> **Directions for this task**:
Restate exactly, and only, the lines from the one with "Where should I" through the end of the data, with both of those end lines kept. Drop any pictures.

> **Records supplied**:
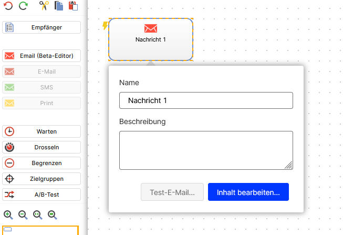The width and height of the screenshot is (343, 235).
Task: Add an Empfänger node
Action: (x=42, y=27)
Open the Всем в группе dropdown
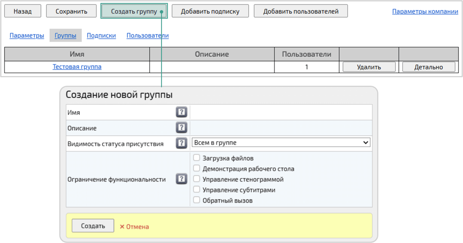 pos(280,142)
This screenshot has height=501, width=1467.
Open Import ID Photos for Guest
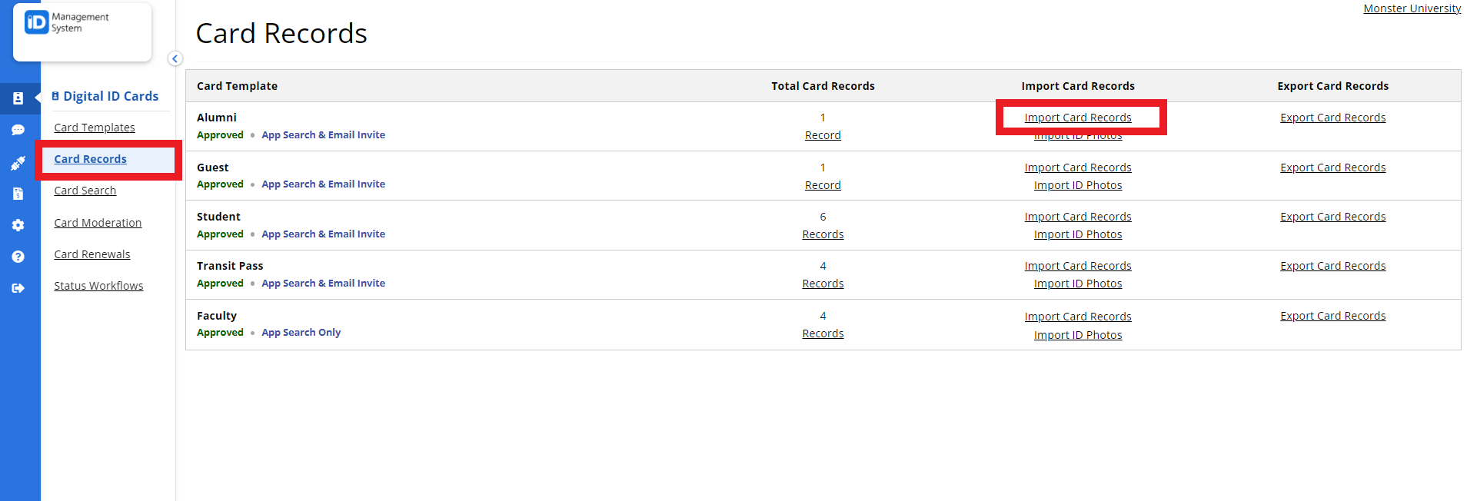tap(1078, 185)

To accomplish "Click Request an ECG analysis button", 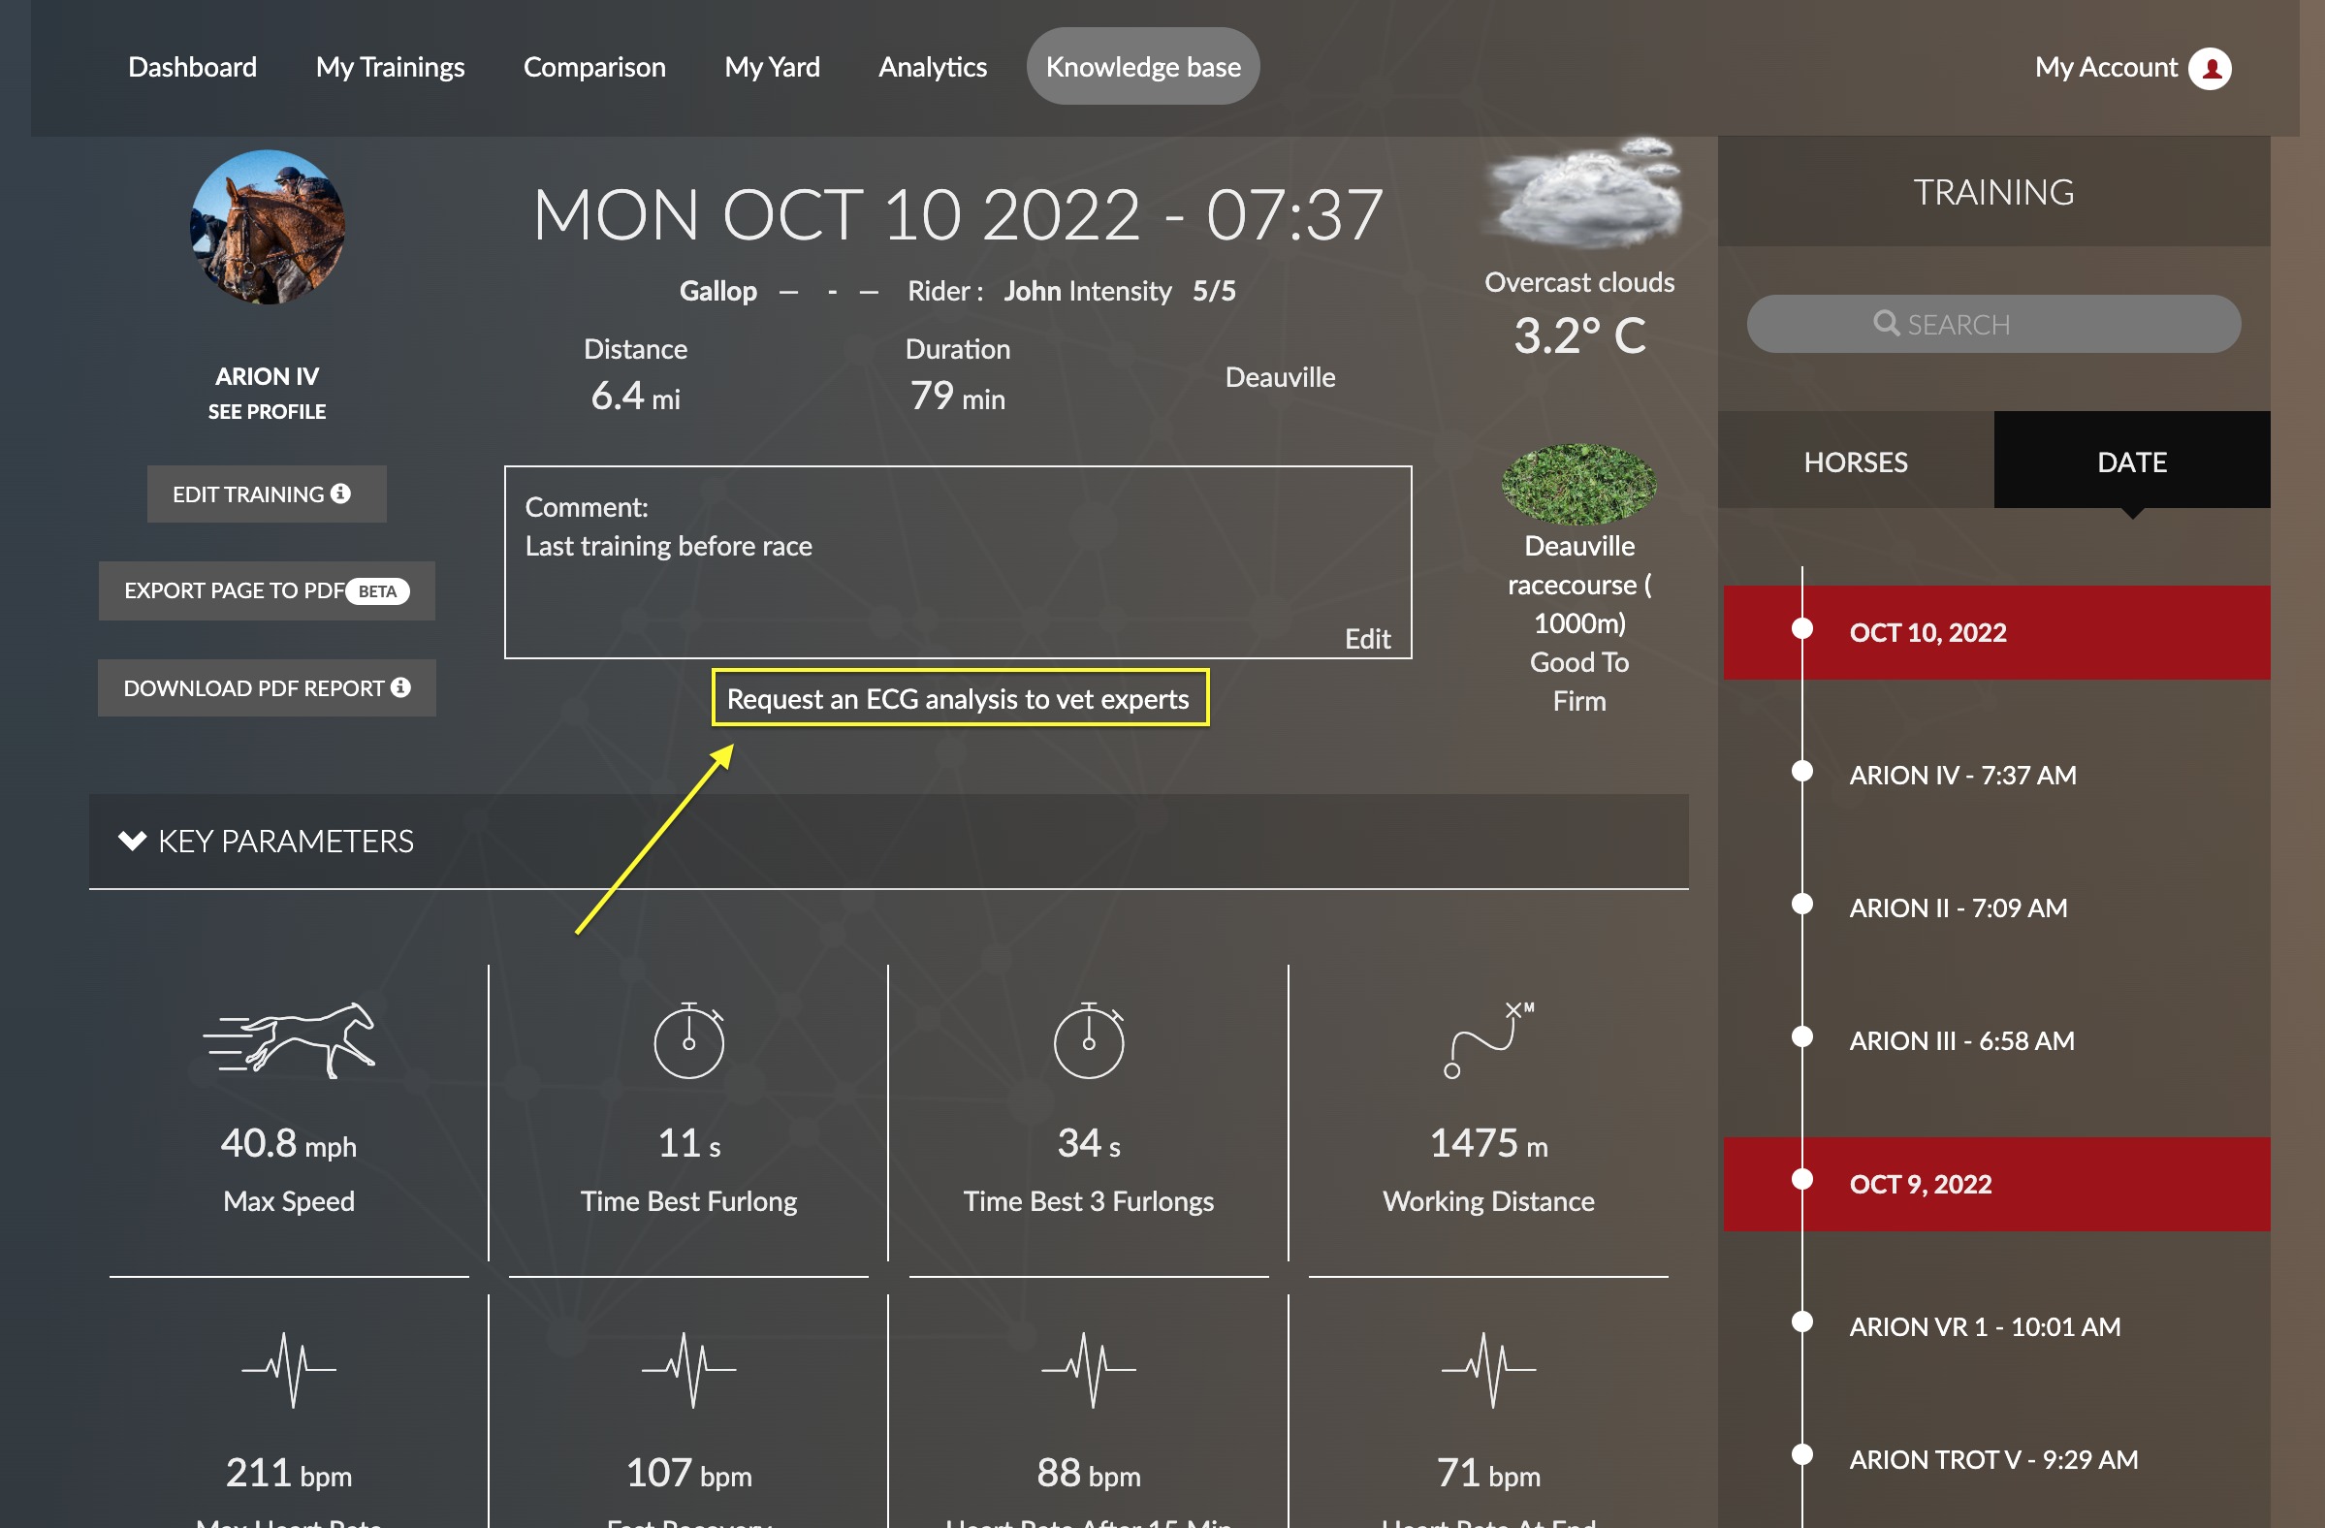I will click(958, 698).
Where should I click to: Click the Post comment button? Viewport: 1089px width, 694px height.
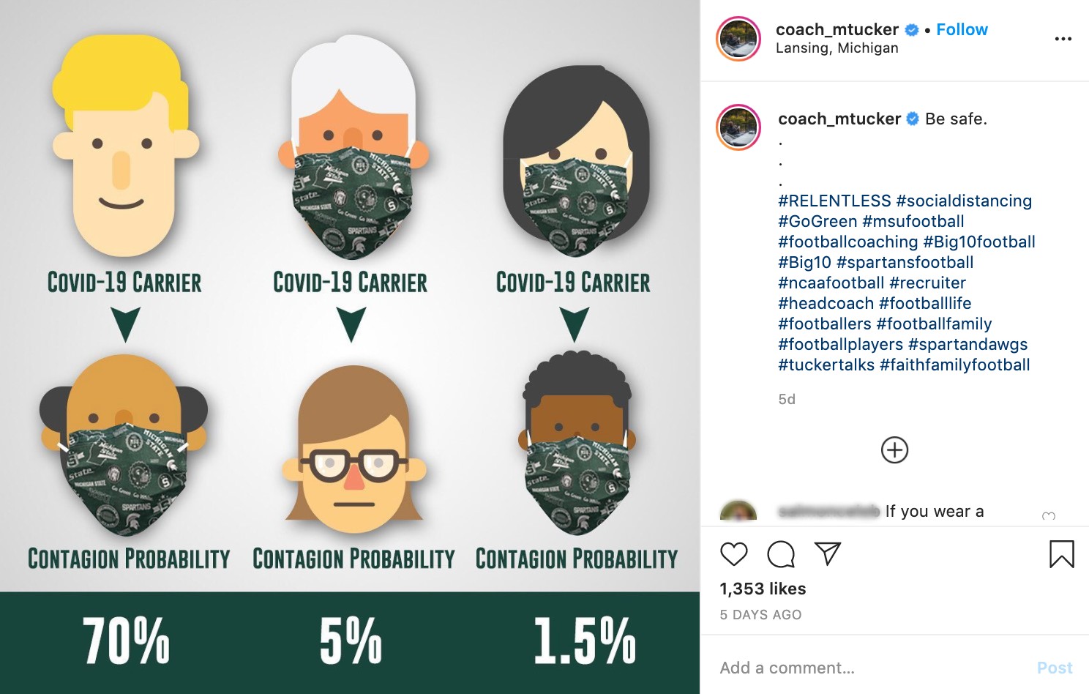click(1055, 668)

> **Result of the exercise**:
Where should I click to: Click the Post comment button? Viewport: 1089px width, 694px height.
click(1055, 668)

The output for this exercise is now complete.